Die thematische Ausrichtung des Ortes reicht von der mittelalterlichen Stadtgründung durch Fürst Nikolaus I. von Werle-Güstrow bis hin zu regionalen Traditionen wie Fischerei, Forstwirtschaft und Handwerk. In mehreren Räumen präsentiert die Ausstellung unter anderem eine umfangreiche Fischereiausstellung, die die Bedeutung des Fischfangs an der Müritz und den angrenzenden Gewässern dokumentiert. Darüber hinaus gibt es Exponate zur lokalen Forstwirtschaft, eine Sammlung historischer Jagdtrophäen sowie eine interessante Nähmaschinenausstellung, die den Wandel handwerklicher Traditionen widerspiegelt.
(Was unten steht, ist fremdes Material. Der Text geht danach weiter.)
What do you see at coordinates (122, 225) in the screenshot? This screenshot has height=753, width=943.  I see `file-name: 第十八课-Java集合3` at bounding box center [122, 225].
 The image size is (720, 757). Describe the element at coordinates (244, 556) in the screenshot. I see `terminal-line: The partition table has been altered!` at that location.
Besucher können zudem die Reste der alten Burganlage erkunden, darunter den markanten Fangelturm, der heute als Aussichtsturm dient. Der Aufstieg lohnt sich besonders für den Panoramablick über Wesenberg und den nahegelegenen Woblitzsee. Die Ausstellung wird ergänzt durch wechselnde Fotothemen, die die Naturlandschaft und Kultur der Mecklenburgischen Seenplatte in den Fokus rücken – ein Angebot, das sowohl Jung als auch Alt anspricht.
Die Räumlichkeiten beherbergen auch die Touristinformation der Region, was den Besuch besonders für Reisende attraktiv macht, die sich vor Ort über Ausflugsmöglichkeiten und kulturelle Highlights informieren möchten. Zudem ist im Gebäude der sogenannte Burgladen untergebracht, in dem regionale Produkte und Souvenirs erworben werden können.
Mit über 2.900 Bewertungen und einer durchschnittlichen Bewertung von 4,1 von 5 Sternen gehört der Ausstellungsort zu den gut bewerteten Kultur-Highlights der Mecklenburgischen Seenplatte. Besonders hervorgehoben werden die informative Gestaltung der Ausstellungen, die persönliche Beratung vor Ort sowie die schöne Aussicht vom Turm. Der Ort ist ideal für einen halbtägigen Ausflug in die Geschichte und Kultur der Region geeignet.